Stem cells bring back feeling for paralyzed patients
Stem Cells Bring Back Feeling for Paralyzed Patients
For the first time, people with broken spines have recovered feeling in previously paralysed areas after receiving injections of neural stem cells.
Three people with paralysis received injections of 20 million neural stem cells directly into the injured region of their spinal cord. The cells, acquired from donated fetal brain tissue, were injected between four and eight months after the injuries happened. The patients also received a temporary course of immunosuppressive drugs to limit rejection of the cells.
None of the three felt any sensation below their nipples before the treatment. Six months after therapy, two of them had sensations of touch and heat between their chest and belly button. The third patient has not seen any change.
“The fact we’ve seen responses to light touch, heat and electrical impulses so far down in two of the patients is very unexpected,” says Stephen Huhn of StemCells, the company in Newark, California, developing and testing the treatment. “They’re really close to normal in those areas now in their sensitivity,” he adds.
“We are very intrigued to see that patients have gained considerable sensory function,” says Armin Curt of Balgrist University Hospital in Zurich, Switzerland, where the patients were treated, and principal investigator in the trial.
The data are preliminary, but “these sensory changes suggest that the cells may be positively impacting recovery”, says Curt, who presented the results today in London at the annual meeting of the International Spinal Cord Society.
The patients are the first three of 12 who will eventually receive the therapy. The remaining recipients will have less extensive paralysis.
“The sensory gains, first detected at three months post-transplant, have now persisted and evolved at six months after transplantation,” says Huhn. “We clearly need to collect much more data to demonstrate efficacy, but our results so far provide a strong rationale to persevere with the clinical development of our stem cells for spinal injury,” he says.
“We need to keep monitoring these patients to see if feeling continues to affect lower segments of their bodies,” says Huhn. “These are results after only six months, and we will follow these patients for many years.”
Huhn says that the company has “compelling data” from animal studies that the donated cells can repair nerves within broken spines (Neurological Research, DOI: 10.1179/016164106X115116).
There could be several reasons why the stem cells improve sensitivity, says Huhn. They might help to restore myelin insulation to damaged nerves, improving the communication of signals to and from the brain. Or they could be enhancing the function of existing nerves, replacing them entirely or reducing the inflammation that hampers repair.
The announcement comes almost a year after the world’s only other trial to test stem cells for spinal injury was suspended. Geron of Menlo Park, California, had injected neural stem cells derived from embryonic stem cells into four people with spinal injuries when it announced that it was going to focus on cancer therapies instead. The company also abandoned its other stem-cell programmes combating diabetes, heart disease and arthritis.
Huhn hopes that the results from the StemCells trial will revive the enthusiasm that evaporated following Geron’s bombshell. “It’s the first time we’ve seen a signal of some beneficial effect, so we’re moving in the right direction, and towards a proof of concept,” he says.

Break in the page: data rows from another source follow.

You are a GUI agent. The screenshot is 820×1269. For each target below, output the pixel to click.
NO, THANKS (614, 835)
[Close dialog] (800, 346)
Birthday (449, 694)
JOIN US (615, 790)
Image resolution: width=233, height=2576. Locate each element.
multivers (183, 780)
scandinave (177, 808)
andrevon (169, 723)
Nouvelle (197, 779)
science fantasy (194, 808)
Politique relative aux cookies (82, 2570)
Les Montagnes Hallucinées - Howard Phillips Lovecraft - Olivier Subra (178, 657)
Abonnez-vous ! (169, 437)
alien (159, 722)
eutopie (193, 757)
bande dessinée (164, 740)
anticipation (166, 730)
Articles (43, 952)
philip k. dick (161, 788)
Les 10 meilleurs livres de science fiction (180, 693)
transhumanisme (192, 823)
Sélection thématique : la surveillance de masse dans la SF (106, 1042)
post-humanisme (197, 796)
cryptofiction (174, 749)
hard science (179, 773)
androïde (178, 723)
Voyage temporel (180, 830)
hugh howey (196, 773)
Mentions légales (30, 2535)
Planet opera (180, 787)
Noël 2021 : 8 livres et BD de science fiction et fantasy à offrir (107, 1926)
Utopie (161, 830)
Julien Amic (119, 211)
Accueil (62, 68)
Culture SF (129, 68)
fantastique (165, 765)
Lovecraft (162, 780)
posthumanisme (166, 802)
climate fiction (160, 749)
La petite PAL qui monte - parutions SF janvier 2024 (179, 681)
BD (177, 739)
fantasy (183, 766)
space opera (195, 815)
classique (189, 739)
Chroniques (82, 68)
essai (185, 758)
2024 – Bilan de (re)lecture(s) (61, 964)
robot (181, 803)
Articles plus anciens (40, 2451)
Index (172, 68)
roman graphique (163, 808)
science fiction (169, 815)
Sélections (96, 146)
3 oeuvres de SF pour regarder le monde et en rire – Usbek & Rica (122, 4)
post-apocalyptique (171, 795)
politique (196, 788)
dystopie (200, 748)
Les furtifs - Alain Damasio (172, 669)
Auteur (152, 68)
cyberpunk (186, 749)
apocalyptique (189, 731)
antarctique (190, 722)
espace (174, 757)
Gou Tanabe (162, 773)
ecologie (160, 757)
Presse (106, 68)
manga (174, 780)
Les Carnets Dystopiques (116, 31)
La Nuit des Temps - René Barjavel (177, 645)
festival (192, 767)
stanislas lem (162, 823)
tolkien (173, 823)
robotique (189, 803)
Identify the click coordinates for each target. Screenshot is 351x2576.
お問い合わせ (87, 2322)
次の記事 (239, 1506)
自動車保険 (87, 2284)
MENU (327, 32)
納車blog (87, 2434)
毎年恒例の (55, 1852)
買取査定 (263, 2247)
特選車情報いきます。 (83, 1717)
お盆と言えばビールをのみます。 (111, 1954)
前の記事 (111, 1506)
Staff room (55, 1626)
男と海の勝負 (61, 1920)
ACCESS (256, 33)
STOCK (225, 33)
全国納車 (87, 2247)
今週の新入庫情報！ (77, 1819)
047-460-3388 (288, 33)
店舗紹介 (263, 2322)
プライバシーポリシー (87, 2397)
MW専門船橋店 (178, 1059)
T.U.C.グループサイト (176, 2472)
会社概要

The news was welcomed by other pioneers of neural stem-cell research. “It looks encouraging and has some parallels with what we’ve seen in our trial in stroke patients,” says Michael Hunt, CEO of ReNeuron, in Guildford, UK, which in 2010 became the first company in the world to treat strokes with stem cells.
“They appear to be making progress, and that’s good for the stem-cell field generally, and for neural stem-cell research in particular,” says Hunt. He says that seven people who have had strokes have now been treated, and that some have shown signs of functional improvement without adverse effects.
“It’s early days, and we are proceeding cautiously before hopefully moving to more substantive trials,” says Hunt.
“These initial data certainly indicate that stem-cell transplantation may help remediate some of the severe functional loss associated with spinal cord injury,” says George Bittner of the University of Texas at Austin, who has developed a polymer-based system for rapid treatment of damaged nerves.
But, he says, a single mode of treatment is unlikely to be enough to restore function after spinal cord injuries. We will need “combinations of approaches including stem cells, polymer-based treatments, retraining and physical therapy”.
Other researchers were intrigued but cautious. “It’s work in progress,” says Wagih El Masri, a spinal specialist at the Midlands Centre for Spinal Injuries in Oswestry, UK, who attended Curt’s presentation. “We need larger numbers of patients treated to confirm whether this interesting finding has any future.”
He says that about 3 per cent of patients show similar improvements spontaneously at about 6 months, but seldom beyond that. Testing the therapy on patients who were injured more than six months before would help to confirm that the stem cells are responsible for the results.